> REQUIREMENT: Starting with the line where "Task: Open the sabrina@example.com email link" appears, print every line through the end of the entries below exactly as it stands, and leave out the pictures.

> RECORDS FOR THIS TASK:
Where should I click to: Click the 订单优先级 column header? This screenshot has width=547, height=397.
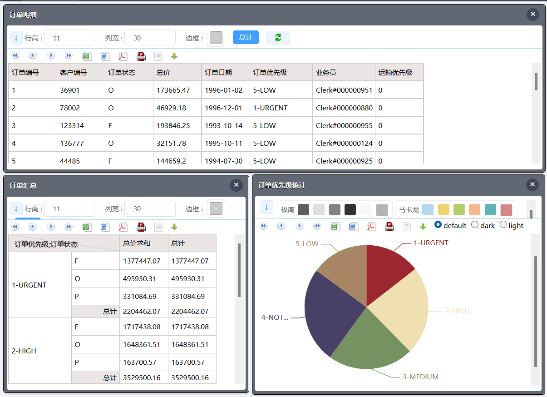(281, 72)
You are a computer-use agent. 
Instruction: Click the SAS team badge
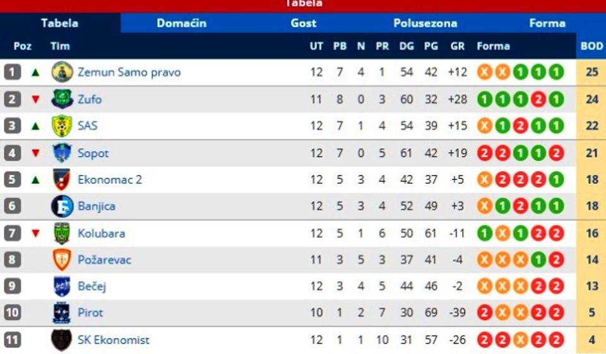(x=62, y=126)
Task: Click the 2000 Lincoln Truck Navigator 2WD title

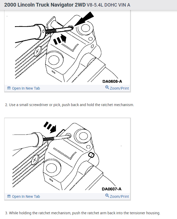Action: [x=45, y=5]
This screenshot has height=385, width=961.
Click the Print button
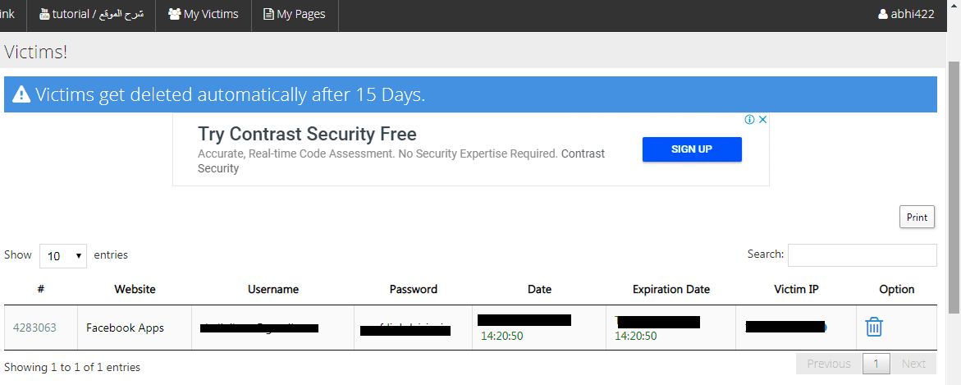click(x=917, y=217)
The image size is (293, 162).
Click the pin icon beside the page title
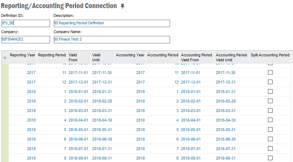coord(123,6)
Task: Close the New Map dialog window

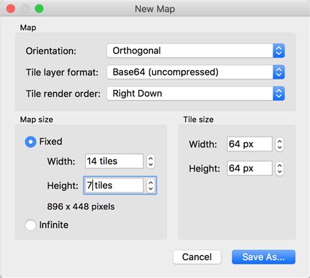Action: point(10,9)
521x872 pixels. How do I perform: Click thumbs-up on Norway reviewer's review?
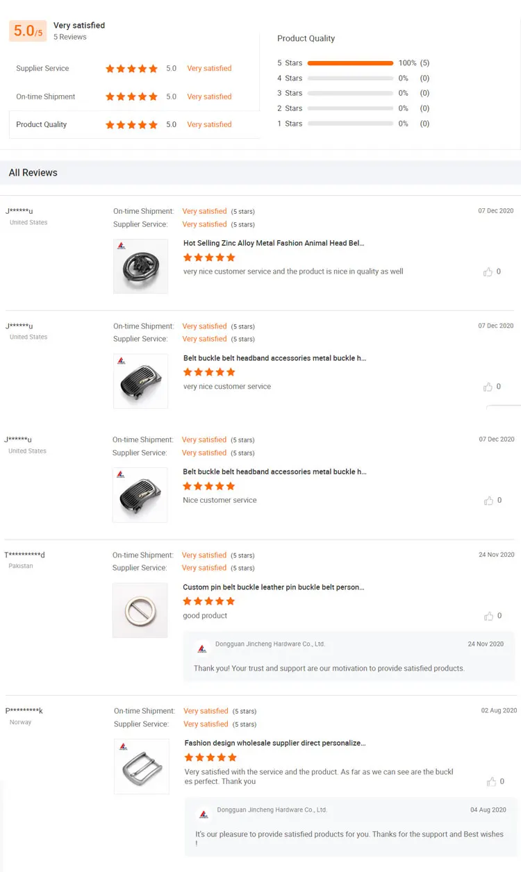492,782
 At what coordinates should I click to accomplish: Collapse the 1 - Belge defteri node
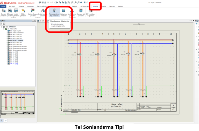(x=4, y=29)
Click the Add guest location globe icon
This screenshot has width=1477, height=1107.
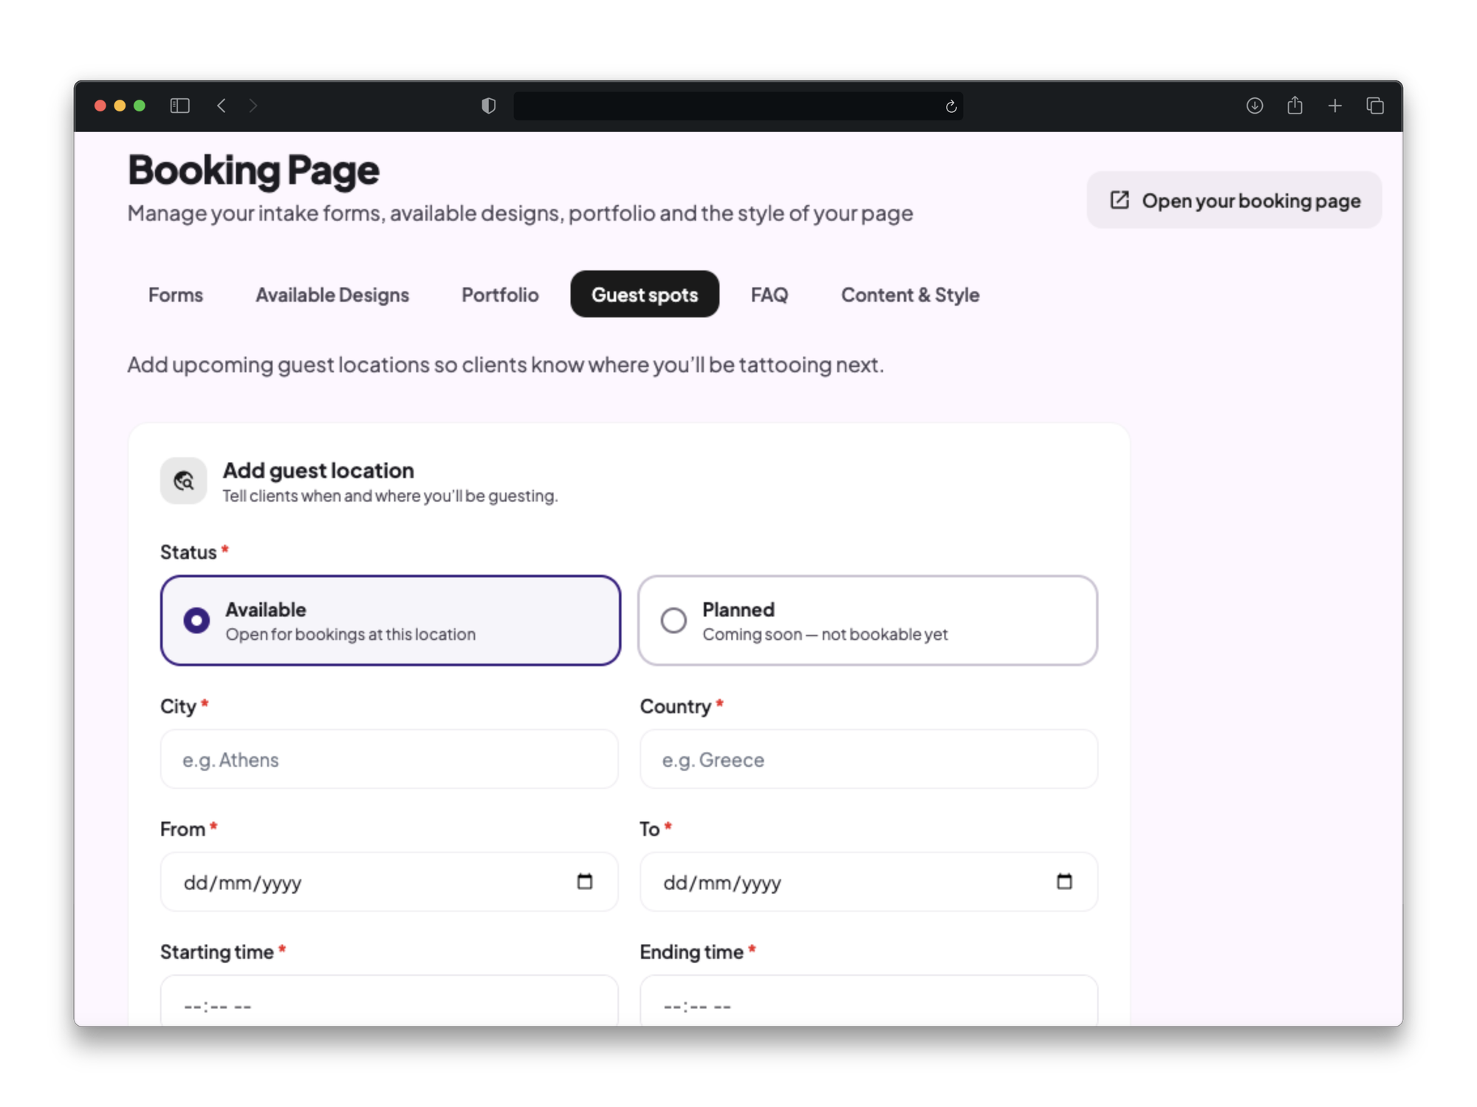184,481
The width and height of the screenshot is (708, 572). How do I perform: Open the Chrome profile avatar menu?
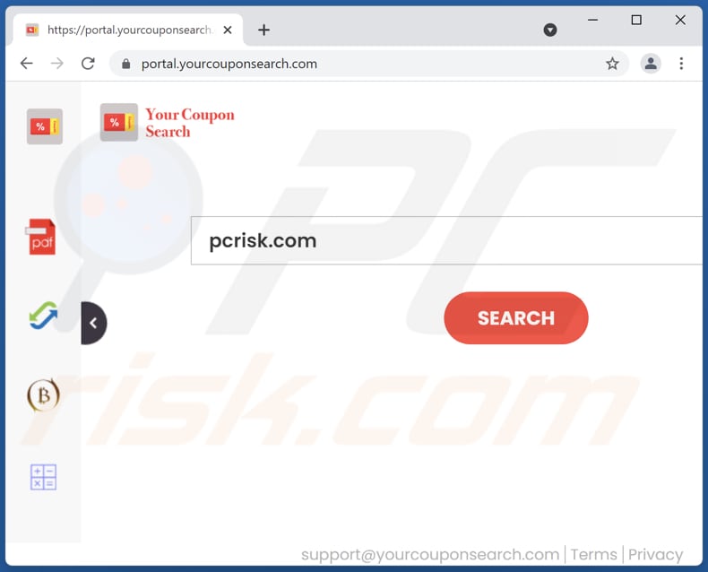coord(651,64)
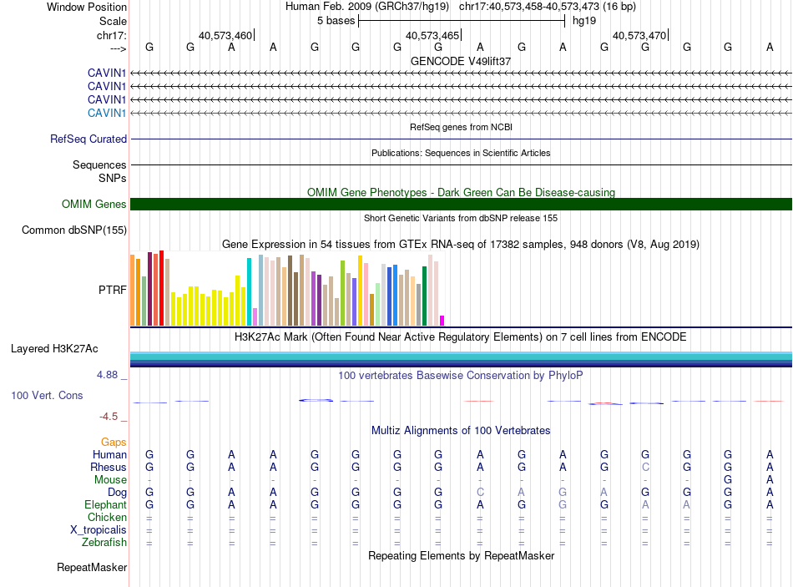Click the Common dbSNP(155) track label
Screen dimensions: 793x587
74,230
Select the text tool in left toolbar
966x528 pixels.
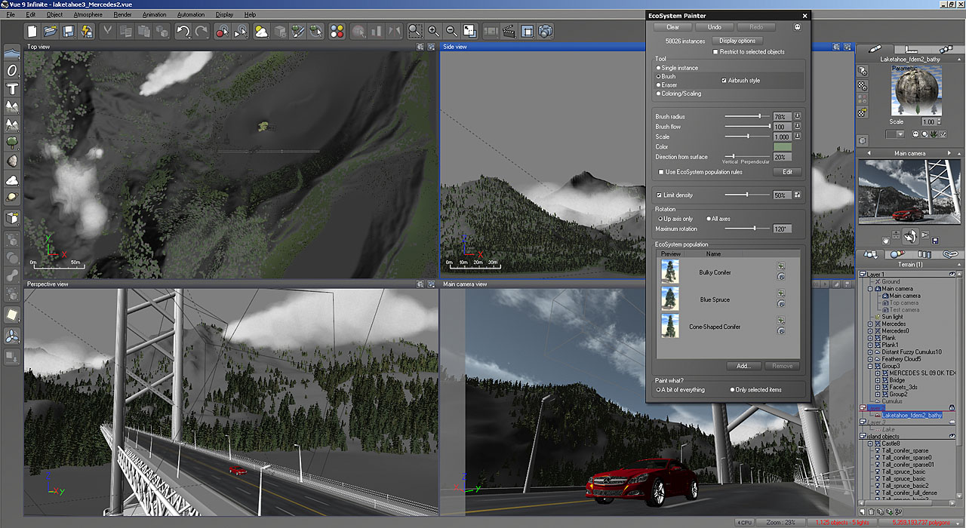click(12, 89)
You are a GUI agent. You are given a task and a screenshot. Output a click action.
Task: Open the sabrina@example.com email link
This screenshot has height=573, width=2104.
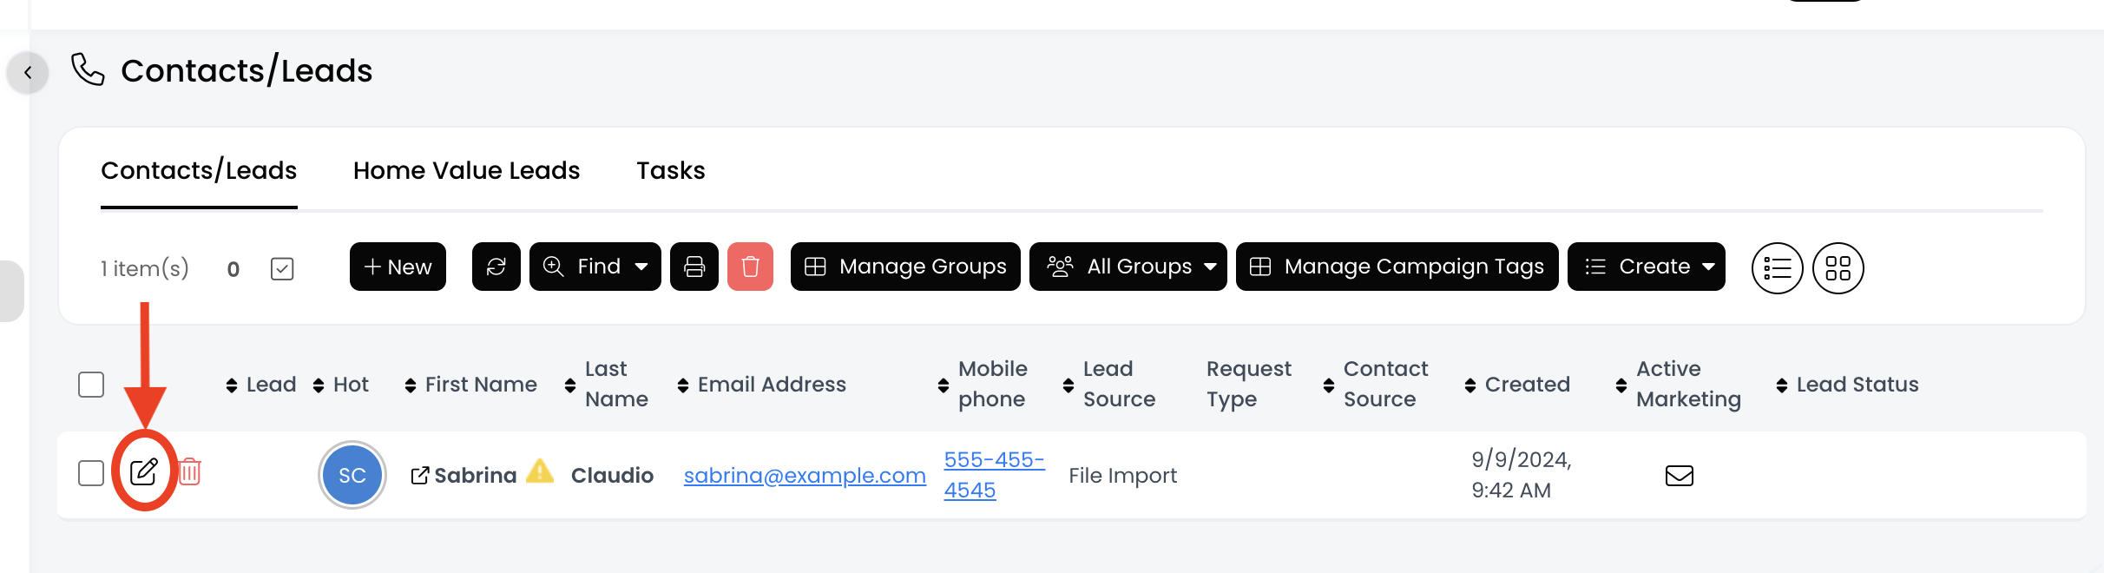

> TASK SOLUTION:
Task: Open the sabrina@example.com email link
This screenshot has height=573, width=2104.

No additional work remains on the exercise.